Great, you found another definition of violence, let's apply your definition to your own example.
Note that your definition includes "intended or likely." For some reason you ignore the "intended to" when discussing firefighters. Firefighters are obviously intending to cause damage to a door they axe down. Why is this not violence and why is this not a criminal offense? It's violence per your definition.
Do you want to use the same word to describe, and justify the criminalization of, all things that can be described by this word? It sounds like you don't because you seem to want to indicate that a firefighter axing a door and a protester bricking a window are different things, and that one is bad and one is good.
If you're ok with using the same word to describe both, then there's not really a point in discussing whether something is violence or not - many things good and bad are violence, and so we don't need to determine if something is violence or not to determine if the action should be criminalized, we need to consider other factors.
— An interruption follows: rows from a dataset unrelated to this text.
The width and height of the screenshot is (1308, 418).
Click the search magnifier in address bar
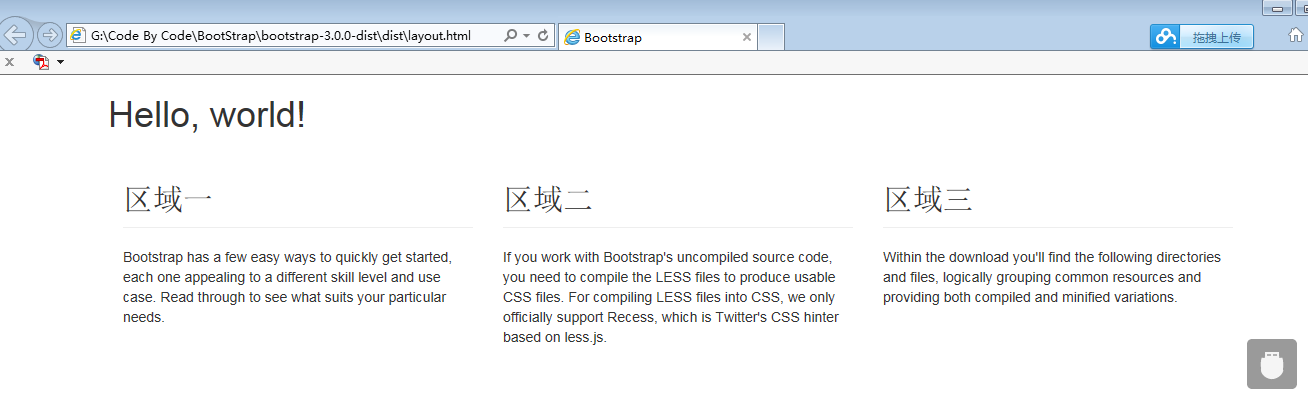[510, 36]
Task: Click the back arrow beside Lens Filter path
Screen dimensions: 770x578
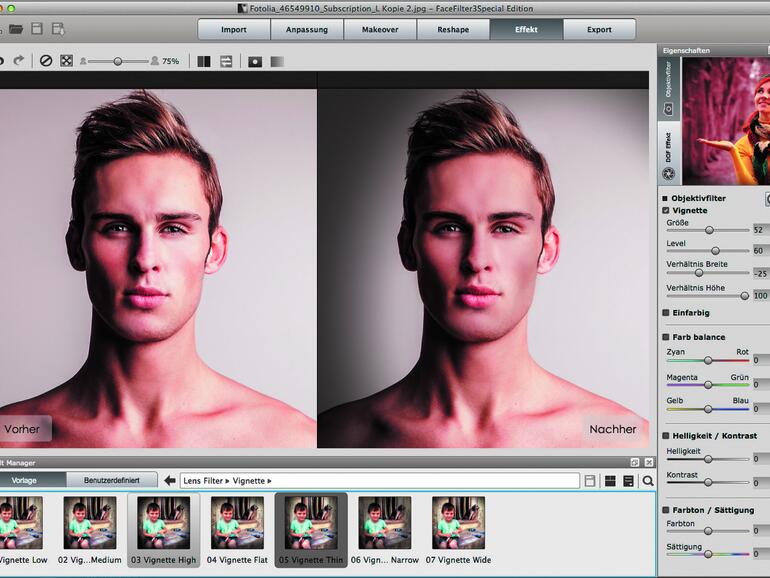Action: tap(170, 481)
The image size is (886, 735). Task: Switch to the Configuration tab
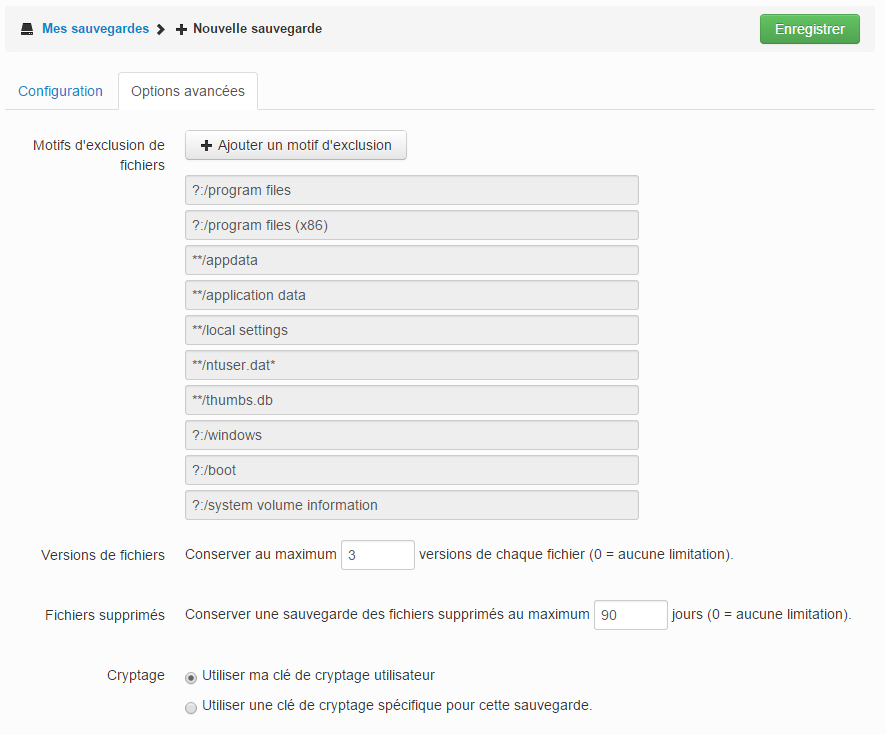coord(60,91)
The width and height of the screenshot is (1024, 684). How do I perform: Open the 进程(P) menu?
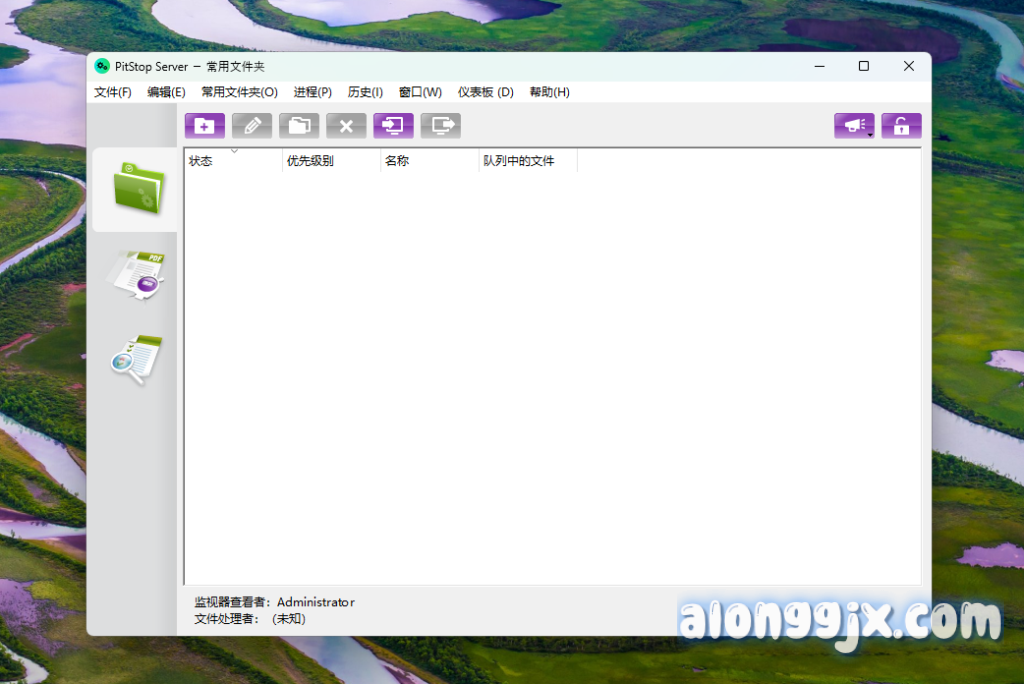(x=312, y=92)
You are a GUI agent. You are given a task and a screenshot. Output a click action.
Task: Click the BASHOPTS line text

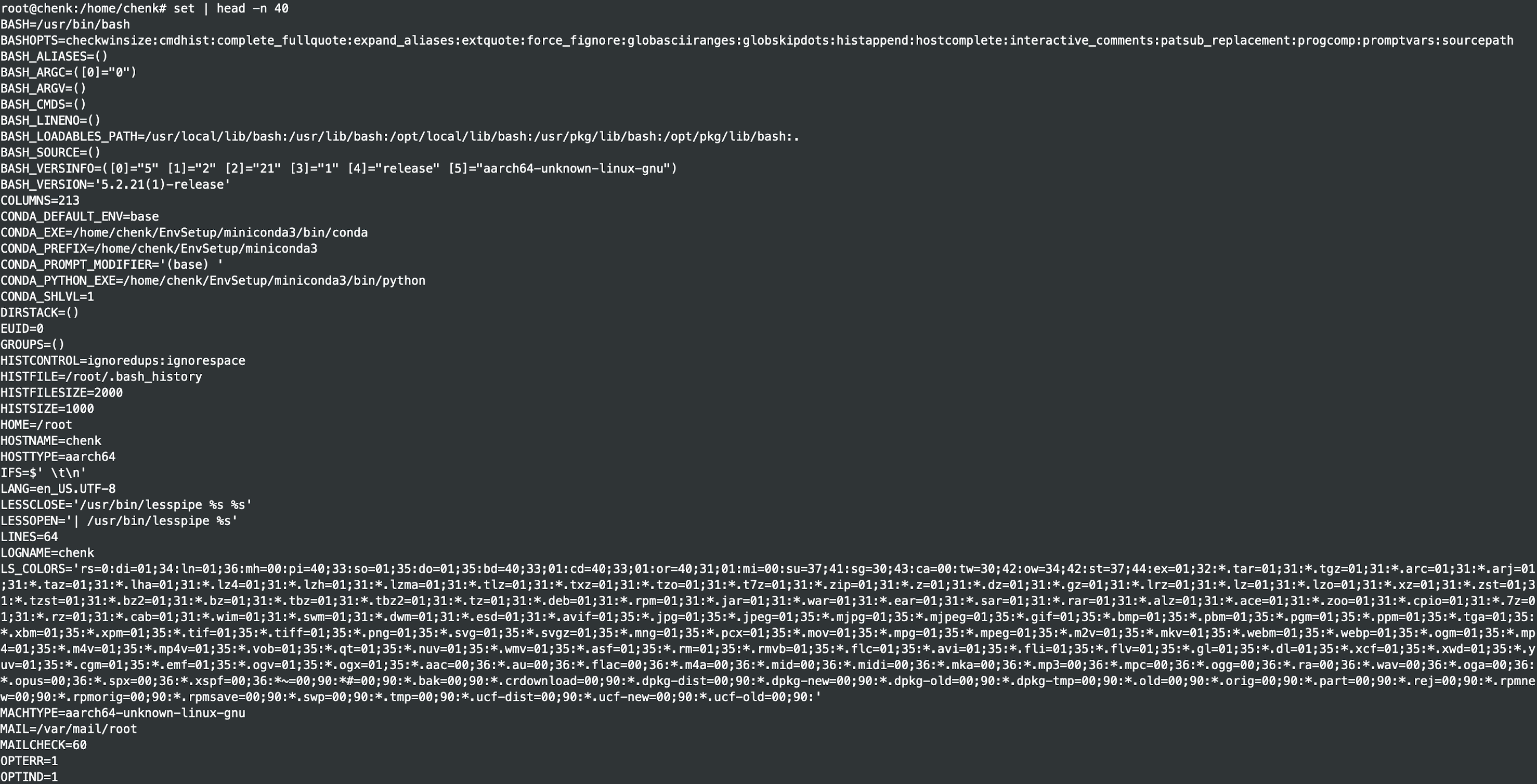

If you're not ok with using the same word to describe both, then we need to engage in what you're erroneously describing as "goal post moving." It's actually just seeking to define what "violence" encapsulates. In this case your chosen definition from Cambridge probably isn't great. Though it's in a dictionary, we can always change the definitions of words if we like, it happens all the time. Cambridge describes our language, not defines it.
As to your final sentence I'm not sure the relevancy, nobody ever brought up suffering and its relation to violence, so far as I can tell.